The ListBranchNames query is straightforward. You give it the owner and database names and it returns a list of all the branches in the database as strings. On DoltHub, ListBranchNames is a GRPC endpoint that communicates with DoltHub API (a Golang service) to get branch names from the Dolt storage layer, also called a ChunkStore, which is stored in AWS S3. This service first validates the request to ensure the calling user has permission to see the database and that the database exists on DoltHub. It then uses the read-only chunk store interface to query Dolt for the branch data. This looks something like:
func (impl *repositoryDataUseCaseImpl) ListBranchRefs(ctx context.Context, owner, repoName string) ([]ref.DoltRef, error) {
cs, sizer, err := impl.csFactory(ctx, owner, repoName, true)
if err != nil {
return nil, err
}
readOnlyCs := dhdolt.NewReadOnlyChunkStore(cs)
doltDatabase := &DoltDatabase{doltdb.DoltDBFromCS(readOnlyCs), readOnlyCs, sizer, owner, repoName}
branchRefs, err := doltDatabase.GetBranches(ctx)
if err != nil {
return nil, err
}
return branchRefs, nil
}
In our DoltHub GraphQL server, we have a branch resolver (we use Apollo to build our GraphQL server in Typescript) that uses this GRPC endpoint to get the branch names:
@Query(_returns => BranchNamesList)
async branchNames(
@Context() context,
@Args() args: RepoArgs,
): Promise<BranchNamesList> {
const api = this.apiProvider.getClient(context);
const req = new ListBranchNamesRequest();
req.setRepositoryName(RepositoryUtils.rn.fromParams(args));
const res = await api.listBranchNames(req);
return { list: res.getBranchNamesList() };
}
Since we need to communicate directly with the SQL server to list the branches for the Hosted SQL workbench, the resolver looks different (we use typeorm with Apollo in Hosted GraphQL server). We need to first get the correct database connection, grab a connection from the connection pool, and then use the dolt_branches system table to get the branch names.

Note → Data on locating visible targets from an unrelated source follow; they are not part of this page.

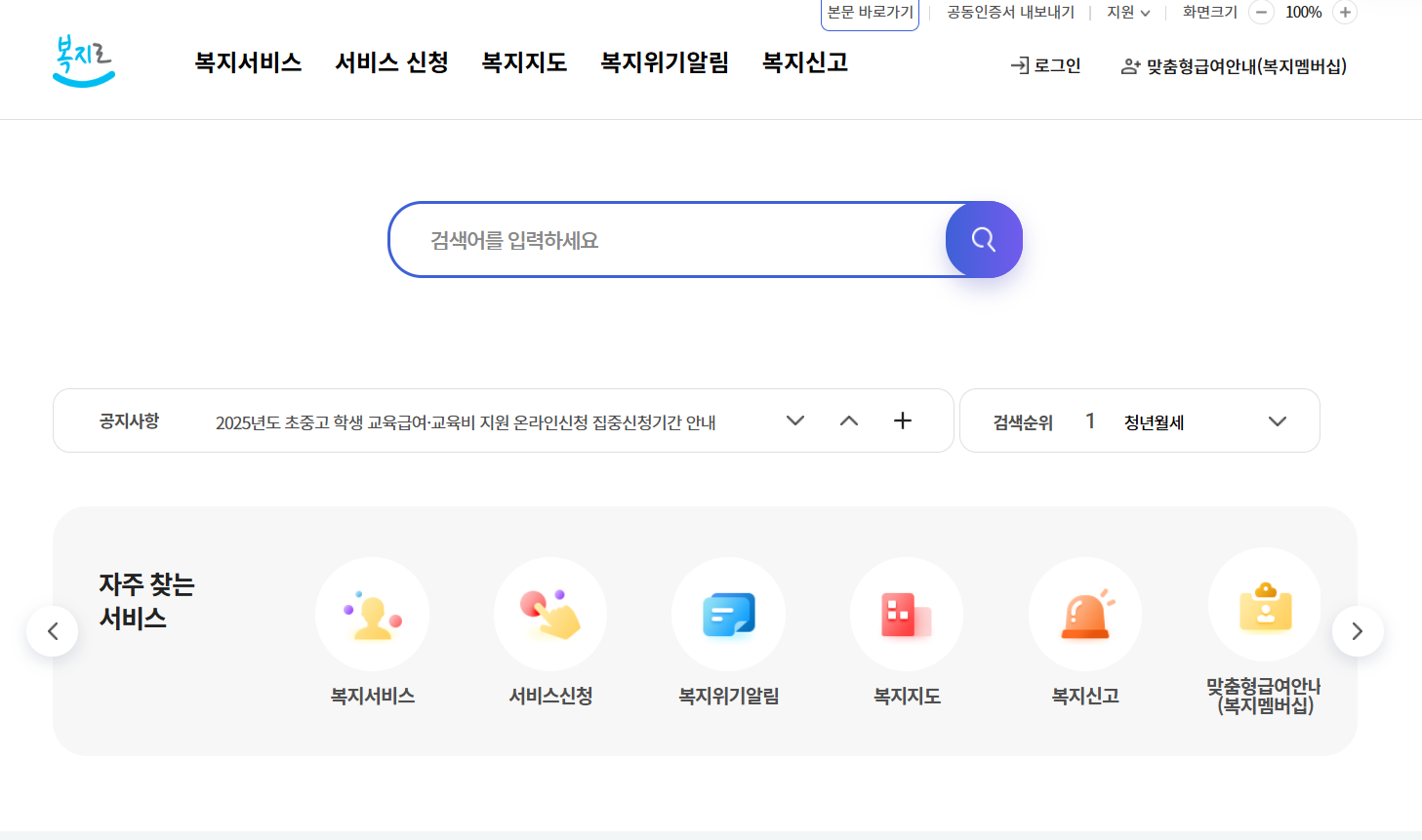Advance the 자주 찾는 서비스 carousel rightward
The image size is (1422, 840).
point(1357,630)
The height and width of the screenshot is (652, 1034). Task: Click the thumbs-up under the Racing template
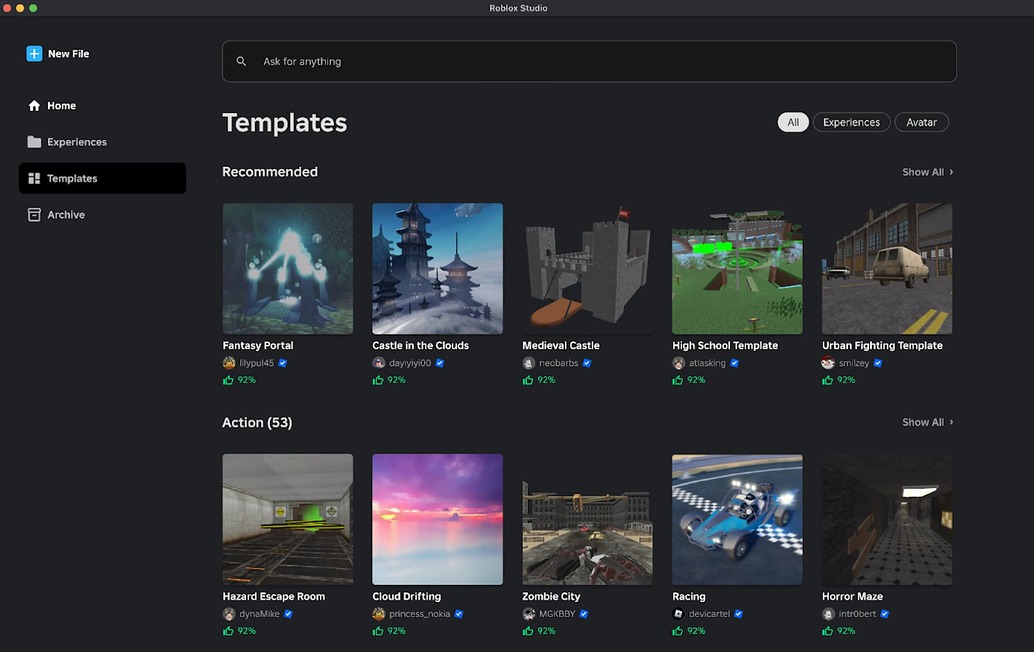677,630
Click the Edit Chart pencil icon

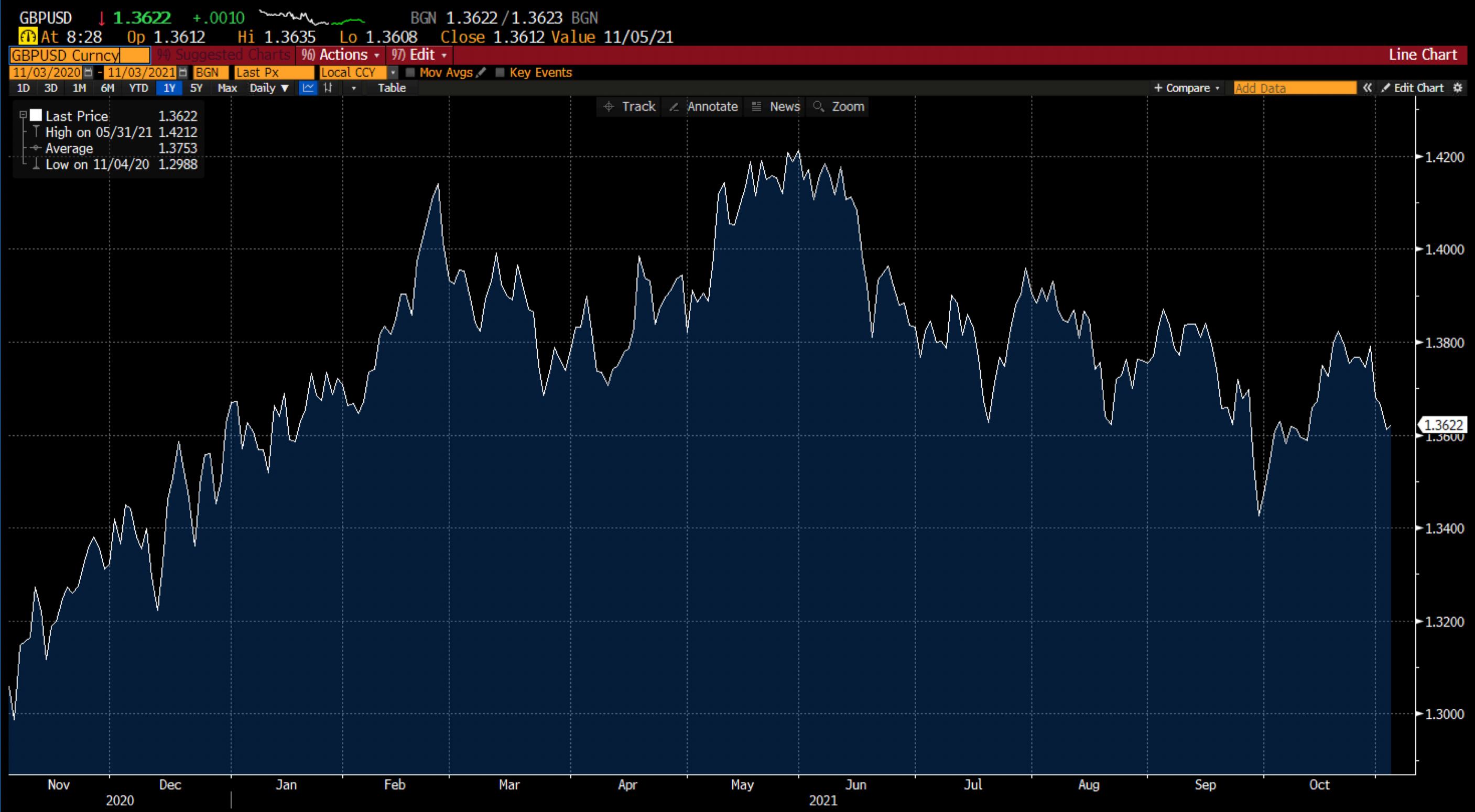point(1387,87)
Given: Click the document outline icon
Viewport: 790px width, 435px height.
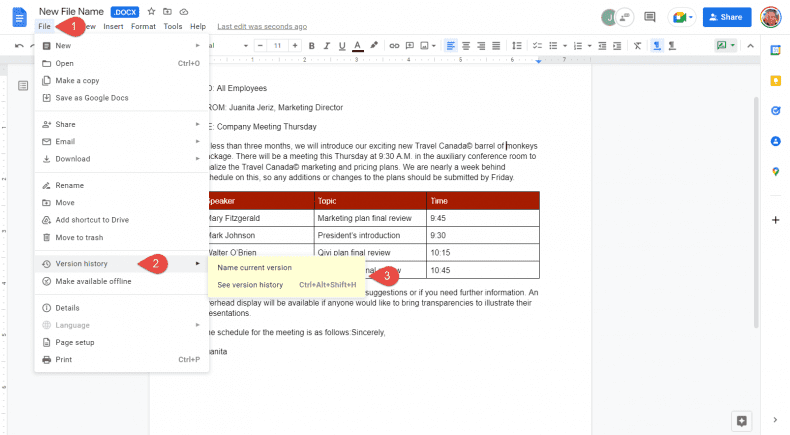Looking at the screenshot, I should point(23,86).
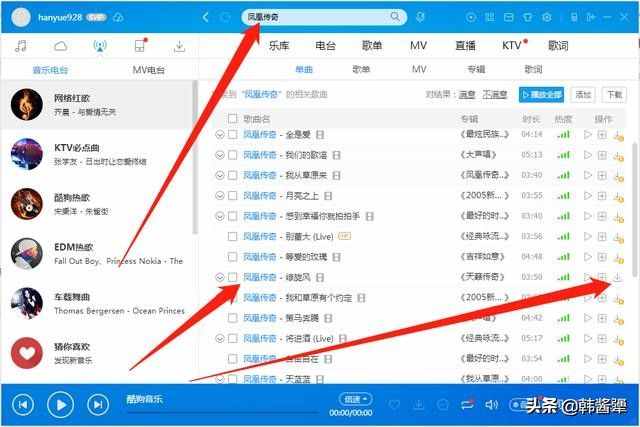Add 月亮之上 to playlist via plus icon
This screenshot has width=640, height=427.
pos(602,196)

@Query(_returns => BranchNamesList)
async branchNames(
@Context() context,
@Args() args: RepoArgs,
): Promise<BranchNamesList> {
// Gets (or adds if doesn't exist) the database connection
const conn = await this.dbConnect.connection(context, args);
// Takes a single connection from the connection pool
const queryRunner = conn.dataSource.createQueryRunner();
await queryRunner.connect();
const branches = await queryRunner.query("SELECT * FROM dolt_branches");
await queryRunner.release();
return {
list: branches.map(b => b.name),
};
}
This process is similar for querying other database metadata, but unlike branches which are not revision-dependent, metadata like tables and commits need to be queried at a certain point in the commit history. We make heavy use of revision databases to make this work.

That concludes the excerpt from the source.